This award recognizes the most valuable contribution to ceramic technical literature during the calendar year two years prior to selection.

The Purdy award shall be given to the author or authors who, in the judgment of the committee, made the most valuable contribution to ceramic technical literature published two years prior to the selection year. The 2026 Purdy award will be given to the author(s) of a paper published in 2024. A technical article is defined as a paper involving original work on ceramic materials that is published in a ceramic science and engineering journal, or a science journal that includes papers on the topic of ceramic science and engineering.

The winner(s) shall receive a certificate, medallion bearing the likeness of Ross Coffin Purdy. If the technical article selected has been written by more than one author, each shall receive a duplicate award and diploma.

Nomination Process

Members of The American Ceramic Society can nominate papers from any science journal that includes papers on ceramic science and engineering. Submissions can be made through the Awards Portal on the ACerS website. In addition, the editors of the three ACerS-Wiley journals will recommend papers for the award.

Award Namesake

Ross Coffin Purdy, in whose honor this award is given, served The American Ceramic Society for 24 years as General Secretary and Editor of its publications. He was the recipient of many awards, a Fellow and Honorary Life Member, and President of the Society. Mr. Purdy was noted for his dynamic leadership, individualism, broad vision, and unswerving devotion to the Society and to the ceramic engineering profession.

Contact

Erica Zimmerman
ezimmerman@ceramics.org

Award Winners

2026 Awardee

Fang X. “Mechanical tailoring of dislocations in ceramics at room temperature: A perspective” J Am Ceram Soc. 2024;107:1425–1447

Xufei Fang

Xufei Fang obtained his Bachelor degree (2011.06) and Ph.D. degree (2016.01) in Solid Mechanics at Tsinghua University, Beijing, China. From 2016-2019, he worked as an Alexander von Humboldt postdoctoral fellow on hydrogen embrittlement of metals with Prof. Gerhard Dehm at Max Planck Institute for Iron Research (now for Sustainable Materials) in Düsseldorf, Germany. Between 2019-2024, he was an independent group leader (Athene Young Investigator, Technical University of Darmstadt, Germany) in the Ceramics Group of Prof. Jürgen Rödel, with whom he also finished his Habilitation on “dislocations in ceramics” in 2024.05. Since 2024.04, he has started a full-time permanent group leader position at Karlsruhe Institute of Technology (KIT), in the Institute for Applied Materials – Mechanics of Materials and Interfaces, headed by Prof. Christoph Kirchlechner. Between 2021.08-2025.03, he was a guest associate professor at the Department of Mechanical Science and Bioengineering, The University of Osaka, Japan. At this same institute, he has been promoted to a guest professor since 2025.04.

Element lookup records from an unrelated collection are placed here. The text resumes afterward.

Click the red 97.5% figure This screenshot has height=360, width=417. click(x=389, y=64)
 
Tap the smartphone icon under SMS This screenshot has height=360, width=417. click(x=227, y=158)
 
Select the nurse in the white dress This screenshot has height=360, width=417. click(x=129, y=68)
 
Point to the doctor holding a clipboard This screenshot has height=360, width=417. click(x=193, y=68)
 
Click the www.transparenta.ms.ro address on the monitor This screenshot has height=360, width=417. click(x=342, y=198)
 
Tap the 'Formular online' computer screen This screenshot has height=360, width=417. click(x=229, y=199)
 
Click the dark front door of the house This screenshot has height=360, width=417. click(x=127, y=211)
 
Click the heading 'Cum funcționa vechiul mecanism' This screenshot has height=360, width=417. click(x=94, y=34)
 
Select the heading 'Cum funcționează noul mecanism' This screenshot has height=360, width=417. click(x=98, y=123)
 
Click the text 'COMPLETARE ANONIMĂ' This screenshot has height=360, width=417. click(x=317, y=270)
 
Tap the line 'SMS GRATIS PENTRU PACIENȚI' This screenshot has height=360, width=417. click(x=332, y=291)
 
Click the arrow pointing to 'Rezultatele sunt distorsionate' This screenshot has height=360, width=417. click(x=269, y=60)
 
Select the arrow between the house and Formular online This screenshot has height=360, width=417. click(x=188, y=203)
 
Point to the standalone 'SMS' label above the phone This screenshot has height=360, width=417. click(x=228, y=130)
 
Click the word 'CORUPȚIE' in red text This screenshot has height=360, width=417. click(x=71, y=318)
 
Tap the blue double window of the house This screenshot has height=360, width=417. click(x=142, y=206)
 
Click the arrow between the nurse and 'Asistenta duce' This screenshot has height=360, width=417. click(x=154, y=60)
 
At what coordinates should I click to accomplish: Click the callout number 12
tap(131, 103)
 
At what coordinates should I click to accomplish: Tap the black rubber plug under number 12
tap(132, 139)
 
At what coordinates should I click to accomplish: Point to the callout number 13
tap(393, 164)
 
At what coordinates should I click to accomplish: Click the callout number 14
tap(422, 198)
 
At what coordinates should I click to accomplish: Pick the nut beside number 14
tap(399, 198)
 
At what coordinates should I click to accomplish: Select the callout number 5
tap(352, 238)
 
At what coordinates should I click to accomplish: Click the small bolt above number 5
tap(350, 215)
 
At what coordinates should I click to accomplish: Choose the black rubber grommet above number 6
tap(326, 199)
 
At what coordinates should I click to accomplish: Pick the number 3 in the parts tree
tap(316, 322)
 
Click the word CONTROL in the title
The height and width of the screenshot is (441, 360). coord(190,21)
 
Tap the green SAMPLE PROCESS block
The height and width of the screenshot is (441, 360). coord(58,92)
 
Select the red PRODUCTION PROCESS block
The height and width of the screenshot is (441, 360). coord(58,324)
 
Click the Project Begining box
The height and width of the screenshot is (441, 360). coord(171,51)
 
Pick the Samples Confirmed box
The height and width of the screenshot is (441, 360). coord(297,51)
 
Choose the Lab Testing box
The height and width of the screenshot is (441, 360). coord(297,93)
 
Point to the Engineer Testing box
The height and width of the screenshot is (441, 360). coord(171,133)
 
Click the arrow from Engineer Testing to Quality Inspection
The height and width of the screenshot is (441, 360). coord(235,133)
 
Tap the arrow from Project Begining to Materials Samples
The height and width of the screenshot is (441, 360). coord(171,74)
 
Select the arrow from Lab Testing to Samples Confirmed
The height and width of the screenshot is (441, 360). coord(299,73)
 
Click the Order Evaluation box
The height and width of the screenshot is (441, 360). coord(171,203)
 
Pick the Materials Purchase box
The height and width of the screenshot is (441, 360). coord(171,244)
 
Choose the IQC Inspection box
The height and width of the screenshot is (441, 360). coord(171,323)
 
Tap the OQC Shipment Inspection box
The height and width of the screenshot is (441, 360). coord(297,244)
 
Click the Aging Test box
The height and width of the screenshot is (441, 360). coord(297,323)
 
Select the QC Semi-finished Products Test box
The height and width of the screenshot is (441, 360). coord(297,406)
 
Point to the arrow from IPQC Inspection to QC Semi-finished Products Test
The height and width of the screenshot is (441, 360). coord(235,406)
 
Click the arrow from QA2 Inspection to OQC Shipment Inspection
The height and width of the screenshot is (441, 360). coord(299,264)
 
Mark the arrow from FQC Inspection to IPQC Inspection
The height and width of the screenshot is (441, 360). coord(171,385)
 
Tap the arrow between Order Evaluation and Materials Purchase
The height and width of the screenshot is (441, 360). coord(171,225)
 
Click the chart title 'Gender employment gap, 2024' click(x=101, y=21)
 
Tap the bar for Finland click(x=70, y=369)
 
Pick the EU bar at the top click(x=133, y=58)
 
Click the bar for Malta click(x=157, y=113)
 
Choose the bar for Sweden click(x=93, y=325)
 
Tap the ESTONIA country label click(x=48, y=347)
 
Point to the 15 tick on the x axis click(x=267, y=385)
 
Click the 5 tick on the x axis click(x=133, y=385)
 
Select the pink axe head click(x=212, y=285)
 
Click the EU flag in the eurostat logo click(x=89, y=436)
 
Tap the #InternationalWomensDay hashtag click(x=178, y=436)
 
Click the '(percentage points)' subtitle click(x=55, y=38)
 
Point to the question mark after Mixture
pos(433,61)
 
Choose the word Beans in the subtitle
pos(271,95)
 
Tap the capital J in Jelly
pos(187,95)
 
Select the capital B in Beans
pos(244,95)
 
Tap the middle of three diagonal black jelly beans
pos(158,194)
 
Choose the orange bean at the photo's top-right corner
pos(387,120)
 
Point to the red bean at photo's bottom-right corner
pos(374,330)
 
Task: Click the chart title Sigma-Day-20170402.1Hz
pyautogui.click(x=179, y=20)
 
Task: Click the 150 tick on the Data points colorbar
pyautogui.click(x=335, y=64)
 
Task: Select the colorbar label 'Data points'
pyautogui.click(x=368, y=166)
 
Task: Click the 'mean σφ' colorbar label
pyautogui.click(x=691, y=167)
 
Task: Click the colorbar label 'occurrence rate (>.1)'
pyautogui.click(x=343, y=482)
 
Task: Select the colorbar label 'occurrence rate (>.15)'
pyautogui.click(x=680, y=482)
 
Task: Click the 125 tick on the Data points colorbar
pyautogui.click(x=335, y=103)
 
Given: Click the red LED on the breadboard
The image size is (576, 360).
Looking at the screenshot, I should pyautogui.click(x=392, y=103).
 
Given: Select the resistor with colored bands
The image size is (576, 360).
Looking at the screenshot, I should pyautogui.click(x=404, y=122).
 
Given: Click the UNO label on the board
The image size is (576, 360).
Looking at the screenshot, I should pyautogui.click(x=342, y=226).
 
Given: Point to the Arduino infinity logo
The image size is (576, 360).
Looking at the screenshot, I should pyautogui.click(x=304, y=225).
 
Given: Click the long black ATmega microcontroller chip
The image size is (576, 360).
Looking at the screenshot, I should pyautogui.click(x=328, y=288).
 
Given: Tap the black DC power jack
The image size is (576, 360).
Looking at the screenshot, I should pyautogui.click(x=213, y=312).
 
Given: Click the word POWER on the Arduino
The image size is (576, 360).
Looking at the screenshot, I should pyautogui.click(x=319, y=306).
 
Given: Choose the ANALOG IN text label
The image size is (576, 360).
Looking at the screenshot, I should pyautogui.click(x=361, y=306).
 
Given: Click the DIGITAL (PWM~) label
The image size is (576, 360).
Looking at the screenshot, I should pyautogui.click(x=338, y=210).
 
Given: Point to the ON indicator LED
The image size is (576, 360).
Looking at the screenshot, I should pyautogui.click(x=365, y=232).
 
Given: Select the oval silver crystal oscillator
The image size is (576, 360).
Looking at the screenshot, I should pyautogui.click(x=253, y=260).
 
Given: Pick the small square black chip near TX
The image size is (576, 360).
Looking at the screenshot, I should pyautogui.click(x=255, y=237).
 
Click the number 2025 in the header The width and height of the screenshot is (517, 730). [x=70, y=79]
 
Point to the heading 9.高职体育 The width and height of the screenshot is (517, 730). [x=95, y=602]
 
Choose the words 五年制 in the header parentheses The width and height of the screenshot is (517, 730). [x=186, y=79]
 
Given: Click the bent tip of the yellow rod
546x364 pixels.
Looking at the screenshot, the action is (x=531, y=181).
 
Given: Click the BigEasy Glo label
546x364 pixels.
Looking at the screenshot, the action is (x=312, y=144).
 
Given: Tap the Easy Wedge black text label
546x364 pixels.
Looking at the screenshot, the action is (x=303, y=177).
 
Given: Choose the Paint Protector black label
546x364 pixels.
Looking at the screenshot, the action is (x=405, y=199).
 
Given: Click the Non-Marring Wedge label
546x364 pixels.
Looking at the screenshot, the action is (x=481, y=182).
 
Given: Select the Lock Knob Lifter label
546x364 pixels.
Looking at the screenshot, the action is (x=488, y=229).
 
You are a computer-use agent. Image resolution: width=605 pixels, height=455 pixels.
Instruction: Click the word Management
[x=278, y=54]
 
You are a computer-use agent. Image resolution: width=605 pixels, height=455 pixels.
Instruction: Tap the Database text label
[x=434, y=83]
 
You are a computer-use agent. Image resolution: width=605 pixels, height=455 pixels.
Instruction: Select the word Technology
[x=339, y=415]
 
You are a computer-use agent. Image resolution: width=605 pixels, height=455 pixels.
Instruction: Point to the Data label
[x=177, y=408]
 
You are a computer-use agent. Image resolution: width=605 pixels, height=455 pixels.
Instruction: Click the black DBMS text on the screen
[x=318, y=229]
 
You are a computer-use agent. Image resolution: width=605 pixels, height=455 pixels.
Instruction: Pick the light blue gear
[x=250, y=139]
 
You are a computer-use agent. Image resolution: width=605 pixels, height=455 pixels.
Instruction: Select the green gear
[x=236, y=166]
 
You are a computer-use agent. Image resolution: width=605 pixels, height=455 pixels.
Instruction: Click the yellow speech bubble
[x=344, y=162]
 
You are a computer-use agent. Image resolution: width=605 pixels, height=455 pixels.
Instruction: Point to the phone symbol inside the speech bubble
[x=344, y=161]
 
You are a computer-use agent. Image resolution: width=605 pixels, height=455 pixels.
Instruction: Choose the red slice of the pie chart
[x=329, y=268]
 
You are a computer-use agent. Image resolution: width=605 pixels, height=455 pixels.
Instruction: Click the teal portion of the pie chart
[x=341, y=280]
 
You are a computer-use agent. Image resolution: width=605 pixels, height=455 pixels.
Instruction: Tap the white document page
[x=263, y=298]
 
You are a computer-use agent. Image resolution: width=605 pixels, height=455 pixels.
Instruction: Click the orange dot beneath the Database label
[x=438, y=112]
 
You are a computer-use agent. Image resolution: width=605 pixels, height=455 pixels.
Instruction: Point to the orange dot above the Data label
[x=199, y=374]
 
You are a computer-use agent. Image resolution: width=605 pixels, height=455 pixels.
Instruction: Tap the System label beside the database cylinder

At KIT, Dr. Fang currently leads two research groups: Dislocations in Ceramics (ERC-Starting Grant, independent PI) and Hydrogen Micromechanics (ERC-Consolidator Grant, PI: Prof. C. Kirchlechner). Besides the prestigious ERC-Starting Grant, he has received several other awards for his team’s research, including the Robert W. Cahn Best Paper Award (Springer, 2021), J. Am. Ceram. Soc.’s inaugural 2nd Century Trailblazer (2023), Roland B. Snow Award (Best of Show, ACerS Basic Science Division, 2023 & 2024), and the Masing Memorial Prize (DGM, German Society for Materials Science, 2026).

In addition to research, Dr. Fang is enthusiastic about teaching fundamental courses in ceramics, for which he was awarded the Athene Prize for Good Teaching (TU Darmstadt, 2023).